The exercise
Put every one of the lines below into a Markdown table with two columns, No. and Text, numbering the rows and skipping blank lines.

[Start of Records provided]

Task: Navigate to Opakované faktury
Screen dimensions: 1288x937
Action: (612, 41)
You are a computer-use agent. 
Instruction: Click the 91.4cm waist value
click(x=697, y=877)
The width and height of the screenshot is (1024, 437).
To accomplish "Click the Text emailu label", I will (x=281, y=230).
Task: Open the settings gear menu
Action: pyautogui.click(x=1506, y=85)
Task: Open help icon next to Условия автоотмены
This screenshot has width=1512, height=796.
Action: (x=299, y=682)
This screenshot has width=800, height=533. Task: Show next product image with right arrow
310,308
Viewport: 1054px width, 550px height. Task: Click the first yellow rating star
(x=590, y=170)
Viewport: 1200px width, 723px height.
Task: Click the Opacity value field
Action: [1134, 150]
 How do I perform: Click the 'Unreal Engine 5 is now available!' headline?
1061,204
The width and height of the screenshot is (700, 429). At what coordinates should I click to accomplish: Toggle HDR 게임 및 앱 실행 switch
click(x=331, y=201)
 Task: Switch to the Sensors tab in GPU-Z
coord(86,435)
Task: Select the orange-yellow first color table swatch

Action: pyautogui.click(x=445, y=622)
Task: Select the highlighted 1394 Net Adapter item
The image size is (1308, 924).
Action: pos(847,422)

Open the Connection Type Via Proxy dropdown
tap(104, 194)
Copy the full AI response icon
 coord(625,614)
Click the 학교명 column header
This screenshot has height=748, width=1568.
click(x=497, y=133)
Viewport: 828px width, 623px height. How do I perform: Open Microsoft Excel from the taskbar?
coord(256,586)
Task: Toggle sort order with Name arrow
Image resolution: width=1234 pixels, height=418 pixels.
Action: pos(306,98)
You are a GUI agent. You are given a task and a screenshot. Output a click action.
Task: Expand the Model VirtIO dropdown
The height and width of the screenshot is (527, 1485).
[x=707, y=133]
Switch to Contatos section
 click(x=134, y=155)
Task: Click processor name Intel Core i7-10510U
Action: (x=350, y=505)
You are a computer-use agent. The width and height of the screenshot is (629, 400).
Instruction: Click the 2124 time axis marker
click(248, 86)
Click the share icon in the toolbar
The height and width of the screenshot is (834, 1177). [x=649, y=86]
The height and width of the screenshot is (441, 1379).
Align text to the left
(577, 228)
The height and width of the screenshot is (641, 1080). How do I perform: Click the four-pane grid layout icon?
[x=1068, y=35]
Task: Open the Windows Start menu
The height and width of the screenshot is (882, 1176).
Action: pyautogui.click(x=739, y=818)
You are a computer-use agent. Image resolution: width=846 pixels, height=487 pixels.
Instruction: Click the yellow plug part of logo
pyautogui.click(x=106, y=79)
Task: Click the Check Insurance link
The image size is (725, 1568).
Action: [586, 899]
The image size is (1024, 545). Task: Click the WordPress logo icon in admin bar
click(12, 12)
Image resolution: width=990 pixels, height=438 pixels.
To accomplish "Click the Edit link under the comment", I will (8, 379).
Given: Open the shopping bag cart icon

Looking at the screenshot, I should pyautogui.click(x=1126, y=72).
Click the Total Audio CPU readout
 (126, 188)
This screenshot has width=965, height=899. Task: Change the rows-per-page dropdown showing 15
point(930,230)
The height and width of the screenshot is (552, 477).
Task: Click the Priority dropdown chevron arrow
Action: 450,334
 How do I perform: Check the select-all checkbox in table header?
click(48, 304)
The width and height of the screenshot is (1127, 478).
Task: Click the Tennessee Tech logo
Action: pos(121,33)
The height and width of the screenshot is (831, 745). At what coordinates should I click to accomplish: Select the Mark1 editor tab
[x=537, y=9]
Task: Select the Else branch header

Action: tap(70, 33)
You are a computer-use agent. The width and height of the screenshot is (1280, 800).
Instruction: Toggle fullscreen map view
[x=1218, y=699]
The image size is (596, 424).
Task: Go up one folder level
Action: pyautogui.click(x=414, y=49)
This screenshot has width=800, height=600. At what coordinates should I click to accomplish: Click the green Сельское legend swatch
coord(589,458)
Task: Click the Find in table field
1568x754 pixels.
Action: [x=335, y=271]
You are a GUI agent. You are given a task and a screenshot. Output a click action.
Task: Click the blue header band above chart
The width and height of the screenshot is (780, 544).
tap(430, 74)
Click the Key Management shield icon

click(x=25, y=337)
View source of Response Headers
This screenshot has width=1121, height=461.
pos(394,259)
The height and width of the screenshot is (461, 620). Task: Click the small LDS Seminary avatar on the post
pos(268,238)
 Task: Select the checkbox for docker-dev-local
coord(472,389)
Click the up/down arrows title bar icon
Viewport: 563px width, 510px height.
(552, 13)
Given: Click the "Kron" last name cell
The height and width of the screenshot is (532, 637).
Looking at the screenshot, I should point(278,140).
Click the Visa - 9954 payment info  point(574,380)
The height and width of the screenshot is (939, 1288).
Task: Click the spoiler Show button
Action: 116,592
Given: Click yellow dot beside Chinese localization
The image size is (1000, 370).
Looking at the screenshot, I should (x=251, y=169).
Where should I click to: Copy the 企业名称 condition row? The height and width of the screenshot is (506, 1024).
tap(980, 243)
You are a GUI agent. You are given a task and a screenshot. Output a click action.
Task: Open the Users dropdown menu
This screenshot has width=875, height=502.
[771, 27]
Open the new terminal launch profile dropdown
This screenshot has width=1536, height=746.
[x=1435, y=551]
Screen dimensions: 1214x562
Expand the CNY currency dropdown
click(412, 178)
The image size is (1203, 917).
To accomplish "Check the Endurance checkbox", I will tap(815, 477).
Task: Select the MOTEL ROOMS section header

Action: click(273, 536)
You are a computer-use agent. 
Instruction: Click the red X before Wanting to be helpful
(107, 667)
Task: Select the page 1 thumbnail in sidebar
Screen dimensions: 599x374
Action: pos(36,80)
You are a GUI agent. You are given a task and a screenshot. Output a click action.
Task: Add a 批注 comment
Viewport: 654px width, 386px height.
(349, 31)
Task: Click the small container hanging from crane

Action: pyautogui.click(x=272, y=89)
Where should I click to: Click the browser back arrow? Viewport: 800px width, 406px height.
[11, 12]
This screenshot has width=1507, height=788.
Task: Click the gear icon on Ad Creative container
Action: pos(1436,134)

[End of Records provided]

Exercise output
| No. | Text |
|---|---|
| 1 | Task: Navigate to Opakované faktury |
| 2 | Screen dimensions: 1288x937 |
| 3 | Action: (612, 41) |
| 4 | You are a computer-use agent.  |
| 5 | Instruction: Click the 91.4cm waist value |
| 6 | click(x=697, y=877) |
| 7 | The width and height of the screenshot is (1024, 437). |
| 8 | To accomplish "Click the Text emailu label", I will (x=281, y=230). |
| 9 | Task: Open the settings gear menu |
| 10 | Action: pyautogui.click(x=1506, y=85) |
| 11 | Task: Open help icon next to Условия автоотмены |
| 12 | This screenshot has width=1512, height=796. |
| 13 | Action: (x=299, y=682) |
| 14 | This screenshot has width=800, height=533. Task: Show next product image with right arrow |
| 15 | 310,308 |
| 16 | Viewport: 1054px width, 550px height. Task: Click the first yellow rating star |
| 17 | (x=590, y=170) |
| 18 | Viewport: 1200px width, 723px height. |
| 19 | Task: Click the Opacity value field |
| 20 | Action: [1134, 150] |
| 21 |  How do I perform: Click the 'Unreal Engine 5 is now available!' headline? |
| 22 | 1061,204 |
| 23 | The width and height of the screenshot is (700, 429). At what coordinates should I click to accomplish: Toggle HDR 게임 및 앱 실행 switch |
| 24 | click(x=331, y=201) |
| 25 |  Task: Switch to the Sensors tab in GPU-Z |
| 26 | coord(86,435) |
| 27 | Task: Select the orange-yellow first color table swatch |
| 28 | Action: pyautogui.click(x=445, y=622) |
| 29 | Task: Select the highlighted 1394 Net Adapter item |
| 30 | The image size is (1308, 924). |
| 31 | Action: pos(847,422) |
| 32 | Open the Connection Type Via Proxy dropdown |
| 33 | tap(104, 194) |
| 34 | Copy the full AI response icon |
| 35 |  coord(625,614) |
| 36 | Click the 학교명 column header |
| 37 | This screenshot has height=748, width=1568. |
| 38 | click(x=497, y=133) |
| 39 | Viewport: 828px width, 623px height. How do I perform: Open Microsoft Excel from the taskbar? |
| 40 | coord(256,586) |
| 41 | Task: Toggle sort order with Name arrow |
| 42 | Image resolution: width=1234 pixels, height=418 pixels. |
| 43 | Action: pos(306,98) |
| 44 | You are a GUI agent. You are given a task and a screenshot. Output a click action. |
| 45 | Task: Expand the Model VirtIO dropdown |
| 46 | The height and width of the screenshot is (527, 1485). |
| 47 | [x=707, y=133] |
| 48 | Switch to Contatos section |
| 49 |  click(x=134, y=155) |
| 50 | Task: Click processor name Intel Core i7-10510U |
| 51 | Action: (x=350, y=505) |
| 52 | You are a computer-use agent. The width and height of the screenshot is (629, 400). |
| 53 | Instruction: Click the 2124 time axis marker |
| 54 | click(248, 86) |
| 55 | Click the share icon in the toolbar |
| 56 | The height and width of the screenshot is (834, 1177). [x=649, y=86] |
| 57 | The height and width of the screenshot is (441, 1379). |
| 58 | Align text to the left |
| 59 | (577, 228) |
| 60 | The height and width of the screenshot is (641, 1080). How do I perform: Click the four-pane grid layout icon? |
| 61 | [x=1068, y=35] |
| 62 | Task: Open the Windows Start menu |
| 63 | The height and width of the screenshot is (882, 1176). |
| 64 | Action: pyautogui.click(x=739, y=818) |
| 65 | You are a computer-use agent. Image resolution: width=846 pixels, height=487 pixels. |
| 66 | Instruction: Click the yellow plug part of logo |
| 67 | pyautogui.click(x=106, y=79) |
| 68 | Task: Click the Check Insurance link |
| 69 | The image size is (725, 1568). |
| 70 | Action: [586, 899] |
| 71 | The image size is (1024, 545). Task: Click the WordPress logo icon in admin bar |
| 72 | click(12, 12) |
| 73 | Image resolution: width=990 pixels, height=438 pixels. |
| 74 | To accomplish "Click the Edit link under the comment", I will (8, 379). |
| 75 | Given: Open the shopping bag cart icon |
| 76 | Looking at the screenshot, I should pyautogui.click(x=1126, y=72). |
| 77 | Click the Total Audio CPU readout |
| 78 |  (126, 188) |
| 79 | This screenshot has width=965, height=899. Task: Change the rows-per-page dropdown showing 15 |
| 80 | point(930,230) |
| 81 | The height and width of the screenshot is (552, 477). |
| 82 | Task: Click the Priority dropdown chevron arrow |
| 83 | Action: 450,334 |
| 84 |  How do I perform: Check the select-all checkbox in table header? |
| 85 | click(48, 304) |
| 86 | The width and height of the screenshot is (1127, 478). |
| 87 | Task: Click the Tennessee Tech logo |
| 88 | Action: pos(121,33) |
| 89 | The height and width of the screenshot is (831, 745). At what coordinates should I click to accomplish: Select the Mark1 editor tab |
| 90 | [x=537, y=9] |
| 91 | Task: Select the Else branch header |
| 92 | Action: tap(70, 33) |
| 93 | You are a computer-use agent. The width and height of the screenshot is (1280, 800). |
| 94 | Instruction: Toggle fullscreen map view |
| 95 | [x=1218, y=699] |
| 96 | The image size is (596, 424). |
| 97 | Task: Go up one folder level |
| 98 | Action: pyautogui.click(x=414, y=49) |
| 99 | This screenshot has width=800, height=600. At what coordinates should I click to accomplish: Click the green Сельское legend swatch |
| 100 | coord(589,458) |
| 101 | Task: Click the Find in table field |
| 102 | 1568x754 pixels. |
| 103 | Action: [x=335, y=271] |
| 104 | You are a GUI agent. You are given a task and a screenshot. Output a click action. |
| 105 | Task: Click the blue header band above chart |
| 106 | The width and height of the screenshot is (780, 544). |
| 107 | tap(430, 74) |
| 108 | Click the Key Management shield icon |
| 109 | click(x=25, y=337) |
| 110 | View source of Response Headers |
| 111 | This screenshot has width=1121, height=461. |
| 112 | pos(394,259) |
| 113 | The height and width of the screenshot is (461, 620). Task: Click the small LDS Seminary avatar on the post |
| 114 | pos(268,238) |
| 115 |  Task: Select the checkbox for docker-dev-local |
| 116 | coord(472,389) |
| 117 | Click the up/down arrows title bar icon |
| 118 | Viewport: 563px width, 510px height. |
| 119 | (552, 13) |
| 120 | Given: Click the "Kron" last name cell |
| 121 | The height and width of the screenshot is (532, 637). |
| 122 | Looking at the screenshot, I should point(278,140). |
| 123 | Click the Visa - 9954 payment info  point(574,380) |
| 124 | The height and width of the screenshot is (939, 1288). |
| 125 | Task: Click the spoiler Show button |
| 126 | Action: 116,592 |
| 127 | Given: Click yellow dot beside Chinese localization |
| 128 | The image size is (1000, 370). |
| 129 | Looking at the screenshot, I should (x=251, y=169). |
| 130 | Where should I click to: Copy the 企业名称 condition row? The height and width of the screenshot is (506, 1024). |
| 131 | tap(980, 243) |
| 132 | You are a GUI agent. You are given a task and a screenshot. Output a click action. |
| 133 | Task: Open the Users dropdown menu |
| 134 | This screenshot has width=875, height=502. |
| 135 | [771, 27] |
| 136 | Open the new terminal launch profile dropdown |
| 137 | This screenshot has width=1536, height=746. |
| 138 | [x=1435, y=551] |
| 139 | Screen dimensions: 1214x562 |
| 140 | Expand the CNY currency dropdown |
| 141 | click(412, 178) |
| 142 | The image size is (1203, 917). |
| 143 | To accomplish "Check the Endurance checkbox", I will tap(815, 477). |
| 144 | Task: Select the MOTEL ROOMS section header |
| 145 | Action: click(273, 536) |
| 146 | You are a computer-use agent.  |
| 147 | Instruction: Click the red X before Wanting to be helpful |
| 148 | (107, 667) |
| 149 | Task: Select the page 1 thumbnail in sidebar |
| 150 | Screen dimensions: 599x374 |
| 151 | Action: pos(36,80) |
| 152 | You are a GUI agent. You are given a task and a screenshot. Output a click action. |
| 153 | Task: Add a 批注 comment |
| 154 | Viewport: 654px width, 386px height. |
| 155 | (349, 31) |
| 156 | Task: Click the small container hanging from crane |
| 157 | Action: pyautogui.click(x=272, y=89) |
| 158 | Where should I click to: Click the browser back arrow? Viewport: 800px width, 406px height. |
| 159 | [11, 12] |
| 160 | This screenshot has width=1507, height=788. |
| 161 | Task: Click the gear icon on Ad Creative container |
| 162 | Action: pos(1436,134) |